→ **ESTRATTO DEL DOCUMENTO**:
Per anni ho pensato che chi, come me, ha vissuto 60 anni di calcio idolatrando da bambino un calciatore fantastico come Pelè, immedesimandosi alla creatività di Sivori, ammirando il genio di Rivera, incantato della mostruosità  di Maradona, avesse omai poco da stupirsi ancora.
Infatti, nonostante l'ammirazione per l'incredibile talento dei vari Messi, Ronaldo (fenomeno) e Ronaldo (CR7), Van Basten e Gullit, Baresi, Maldini, Totti e Del Piero e tantissimi altri top del calcio planetario, nessuno di questi ha più destato in me la stessa unica emozione dei primi 4 menzionati. Almeno fino all'inizio di questo strano campionato di Serie A.
Già, perchè mai e poi mai avrei pensato che un calciatore - da me già "vissuto" senza particolari entusiasmi, già etichettato come "buon calciatore" e basta, addirittura già uscito dai radar del calcio che conta per mercificare al meglio negli USA la parabola discendente della sua carriera- potesse, redivivo come un araba fenice, farmi riprovare l'antica emozione che si sente al cospetto di un uomo/calciatore straordinario.
Signori giù il cappello davanti a Zlatan Ibrahimovich!
Non è Pelè, non lo era a 20 anni e non può esserlo a 40, perchè la "Perla nera" univa fantastiche doti atletiche e dinamiche alla capacità di far gol e farli fare, interpretando indifferentemente e con la stessa concretezza sia ruolo di regista che quello di finalizzatore.
Non è Sivori, perchè il "Cabezon" giocava esclusivamente per la platea, per divertire il pubblico persino passando sopra, con la immensa classe di un piede solo, il sinistro, anche all'etica sportiva, col suo irridente "tunnel", le sue provocatorie proteste, il funambulismo delle sue giocate, troppe volte fini a se stesse.
Non è Rivera, il "Golden boy" intuiva giocate in anticipo rispetto agli avversari, capace di inventare corridoi, imbucate, lanci smarcanti per gli attaccanti e di proporsi in prima persona per il tiro vincente, forte  delle sue inimitabili veroniche, delle sue finte di corpo e dei suoi improvvisi surplace, che disorientavano gli arcigni marcatori e lasciavano a bocca aperta il pubblico.

→ **COMPITO BREVE 1**: Nelle voci, riscrivi il tratto dalla riga che contiene "Task: Toggle bold formatting" fino alla riga che contiene "will [394, 134].", sostituendo "Warehouses" con "Storage" e lasciando invariato tutto il resto.

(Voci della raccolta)
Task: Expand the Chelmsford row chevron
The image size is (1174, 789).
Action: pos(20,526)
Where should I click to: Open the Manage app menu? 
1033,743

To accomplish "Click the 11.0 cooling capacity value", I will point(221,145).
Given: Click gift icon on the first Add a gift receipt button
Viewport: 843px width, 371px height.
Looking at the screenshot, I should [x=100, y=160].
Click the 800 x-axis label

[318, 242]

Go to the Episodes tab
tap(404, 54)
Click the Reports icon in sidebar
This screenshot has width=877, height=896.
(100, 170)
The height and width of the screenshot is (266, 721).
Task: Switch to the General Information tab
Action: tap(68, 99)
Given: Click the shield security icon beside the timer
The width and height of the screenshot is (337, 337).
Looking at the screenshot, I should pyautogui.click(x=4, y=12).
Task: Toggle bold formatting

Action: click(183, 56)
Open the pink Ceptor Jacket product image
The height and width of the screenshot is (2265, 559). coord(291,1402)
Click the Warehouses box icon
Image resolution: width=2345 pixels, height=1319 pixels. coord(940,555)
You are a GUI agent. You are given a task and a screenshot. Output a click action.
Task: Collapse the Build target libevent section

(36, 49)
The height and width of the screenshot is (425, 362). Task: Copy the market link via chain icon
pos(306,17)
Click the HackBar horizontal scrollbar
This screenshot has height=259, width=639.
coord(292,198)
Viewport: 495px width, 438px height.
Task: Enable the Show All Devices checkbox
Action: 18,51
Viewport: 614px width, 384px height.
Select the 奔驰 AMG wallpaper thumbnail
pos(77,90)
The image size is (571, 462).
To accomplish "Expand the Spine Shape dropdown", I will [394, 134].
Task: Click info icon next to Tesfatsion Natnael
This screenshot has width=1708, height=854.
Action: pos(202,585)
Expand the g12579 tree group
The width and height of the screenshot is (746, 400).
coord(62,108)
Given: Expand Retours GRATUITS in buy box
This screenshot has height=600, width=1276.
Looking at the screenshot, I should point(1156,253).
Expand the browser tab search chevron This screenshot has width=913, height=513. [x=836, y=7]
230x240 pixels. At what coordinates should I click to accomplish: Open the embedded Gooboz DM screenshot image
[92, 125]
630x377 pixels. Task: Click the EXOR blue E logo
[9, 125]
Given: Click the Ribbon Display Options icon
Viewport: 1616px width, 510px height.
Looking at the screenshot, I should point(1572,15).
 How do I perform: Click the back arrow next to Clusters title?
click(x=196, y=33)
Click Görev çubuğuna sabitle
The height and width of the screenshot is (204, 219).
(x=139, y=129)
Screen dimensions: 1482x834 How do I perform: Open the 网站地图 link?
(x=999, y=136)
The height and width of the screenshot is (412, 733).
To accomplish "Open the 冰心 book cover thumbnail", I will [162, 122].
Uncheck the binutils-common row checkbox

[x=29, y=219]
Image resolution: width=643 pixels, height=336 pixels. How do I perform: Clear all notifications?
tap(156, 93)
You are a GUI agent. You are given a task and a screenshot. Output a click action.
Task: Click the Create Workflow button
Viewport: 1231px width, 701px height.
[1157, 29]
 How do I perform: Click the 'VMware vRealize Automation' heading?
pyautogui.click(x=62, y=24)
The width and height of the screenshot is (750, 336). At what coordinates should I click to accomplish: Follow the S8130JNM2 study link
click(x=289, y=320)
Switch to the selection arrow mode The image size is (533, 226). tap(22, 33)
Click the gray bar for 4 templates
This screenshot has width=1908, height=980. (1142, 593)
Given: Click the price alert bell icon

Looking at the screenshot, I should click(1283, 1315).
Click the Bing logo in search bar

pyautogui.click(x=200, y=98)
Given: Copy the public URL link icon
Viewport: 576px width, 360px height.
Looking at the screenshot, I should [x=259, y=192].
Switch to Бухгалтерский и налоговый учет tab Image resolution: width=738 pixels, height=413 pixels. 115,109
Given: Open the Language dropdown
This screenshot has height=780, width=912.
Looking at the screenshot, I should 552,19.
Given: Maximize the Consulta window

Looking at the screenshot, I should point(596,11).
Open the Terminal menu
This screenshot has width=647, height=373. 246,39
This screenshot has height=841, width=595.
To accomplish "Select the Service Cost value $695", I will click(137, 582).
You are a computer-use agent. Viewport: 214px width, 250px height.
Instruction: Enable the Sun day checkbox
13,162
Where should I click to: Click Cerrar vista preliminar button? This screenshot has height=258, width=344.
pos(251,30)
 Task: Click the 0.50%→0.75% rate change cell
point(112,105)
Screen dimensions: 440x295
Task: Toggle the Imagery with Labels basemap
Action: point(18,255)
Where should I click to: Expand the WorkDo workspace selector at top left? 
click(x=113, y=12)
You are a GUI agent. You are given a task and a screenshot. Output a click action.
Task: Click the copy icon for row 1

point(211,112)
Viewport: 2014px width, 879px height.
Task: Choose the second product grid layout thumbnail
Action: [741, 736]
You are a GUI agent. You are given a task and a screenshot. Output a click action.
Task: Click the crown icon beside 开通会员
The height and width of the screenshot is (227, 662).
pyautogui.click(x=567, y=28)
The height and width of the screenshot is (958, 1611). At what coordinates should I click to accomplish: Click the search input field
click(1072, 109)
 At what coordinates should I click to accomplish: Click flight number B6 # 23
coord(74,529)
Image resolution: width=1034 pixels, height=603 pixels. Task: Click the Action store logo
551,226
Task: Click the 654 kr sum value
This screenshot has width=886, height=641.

→ **COMPITO BREVE 2**: Prosegui il testo su Zlatan Ibrahimovich e sui grandi calciatori del passato, ripartendo dopo l'ultima frase riportata.

→ **RISULTATO FINALE 1**:
Task: Toggle bold formatting

Action: click(183, 56)
Open the pink Ceptor Jacket product image
The height and width of the screenshot is (2265, 559). coord(291,1402)
Click the Storage box icon
Image resolution: width=2345 pixels, height=1319 pixels. coord(940,555)
You are a GUI agent. You are given a task and a screenshot. Output a click action.
Task: Collapse the Build target libevent section

(36, 49)
The height and width of the screenshot is (425, 362). Task: Copy the market link via chain icon
pos(306,17)
Click the HackBar horizontal scrollbar
This screenshot has height=259, width=639.
coord(292,198)
Viewport: 495px width, 438px height.
Task: Enable the Show All Devices checkbox
Action: 18,51
Viewport: 614px width, 384px height.
Select the 奔驰 AMG wallpaper thumbnail
pos(77,90)
The image size is (571, 462).
To accomplish "Expand the Spine Shape dropdown", I will [394, 134].

→ **RISULTATO FINALE 2**:
Non è Maradona, talento calcistico unico e irripetibile; la somma di tutto ciò che sarebbe in antitesi col calcio ha partorito il più grande genio calcistico; partendo da un fisico brevilineo, dotato del solo piede sinistro, pressochè nullo di testa, non particolarmente dinamico nè agonista, il "pibe de oro" riusciva a trasformare il "nulla" in gol e assist; pressochè immarcabile in qualunque zona del campo, Maradona era sempre e comunque un pericolo mortale per le difese avversarie, capace di segnare da posizioni impossibili, in condizioni impossibili, con acrobazie impossibili per i comuni mortali.

Ciascuno di questi fenomeni, pur in grado di "incidere" sulla partita, poteva cambiare il risultato del match in qualunque momento con una giocata geniale, ma avendo a fianco altri 10 compagni non poteva spostare gli equilibri della classifica della propria squadra.
Loro no, ma IBRA sì!

Il gigante svedese che apprezziamo per forza fisica e senso del gol, che eccelle in acrobazia e tempismo, che non ha rivali nei colpi di testa e nel tiro in porta, non sarebbe niente di straordinario se ci limitassimo a queste qualità.
Lukako, per esempio, non è certo inferiore per forza fisica, CR7 gli è di certo superiore per doti acrobatiche, tempismo, senso del gol, Immobile ha dribbling e tiro ragguardevoli, Pavoletti è fortissimo colpitore di testa, insomma il senso del discorso è palese.
Ma IBRA ha un qualcosa di unico ed eccezionale; ha un magnetismo, un'energia, una capacità motivazionale che travalica la leadership propria delle forti personalità, rendendolo un trascinatore straordinario, un riferimento costante per i compagni che elevano le loro prestazioni caratteriali, agonistiche e tecniche al massimo livello.
Essendo sollecitate non solo le virtù calcistiche, ma caratteristiche caratteriali come l'unità di intenti, lo spirito di sacrificio, la cultura del lavoro, l'ambizione di affermarsi, la fame di vittorie, la condivisione di obiettivi, si determina un'esaltazione motivazionale da cui deriva un accrescimento prestazionale di squadra persino esorbitante dalla mera sommatoria dell'apporto dei singoli calciatori.

Lui, Zlatan, l'ha pure detto chiaramente: "Fossi arrivato 6 mesi prima, il Milan avrebbe lottato per lo scudetto". Non era una sbruffonata e la classifica di Serie A sta lì a dimostrarlo, a ricordarci che Ibra, da solo e solo LUI, ha spostato gli equilibri del Campionato.
Ci avreste mai creduto?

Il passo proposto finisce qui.